Dynamic Cluster Startup
Overview
For reliability requirements during training, MindSpore provides dynamic cluster features that enable users to start Ascend/GPU/CPU distributed training tasks without relying on any third-party library (OpenMPI) and without any modification to the training script. We recommend users to use this startup method in preference.
The MindSpore Dynamic Cluster feature replaces the OpenMPI capability by reusing the Parameter Server mode training architecture, which can be found in the Parameter Server Mode training tutorial.
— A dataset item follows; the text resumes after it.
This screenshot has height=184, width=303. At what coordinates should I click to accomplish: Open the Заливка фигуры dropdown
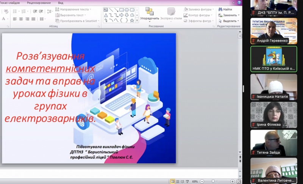click(x=200, y=9)
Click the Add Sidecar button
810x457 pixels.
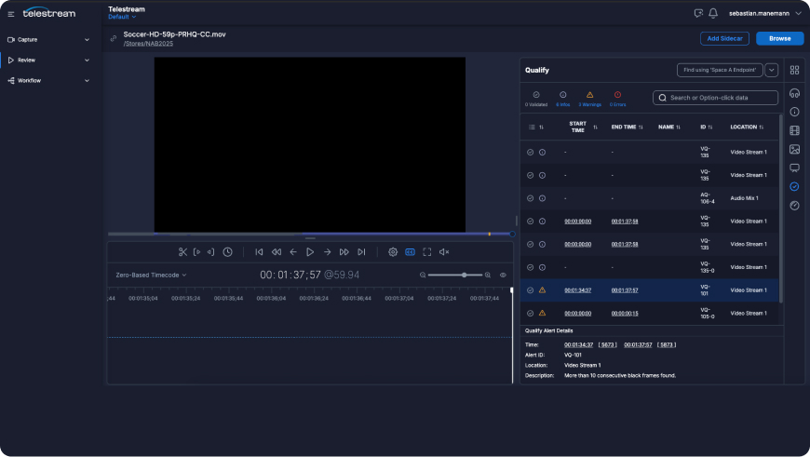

The Dynamic Cluster feature starts multiple MindSpore training processes as Workers
, and starts an additional Scheduler
for cluster and disaster recovery, thus, distributed training can be achieved without the need for OpenMPI's message passing mechanism. The user only needs to make a few changes to the startup script to perform distributed training.
Dynamic cluster supports Ascend, GPU and CPU, so the dynamic cluster startup script can be quickly migrated between multiple hardware platforms without additional modifications.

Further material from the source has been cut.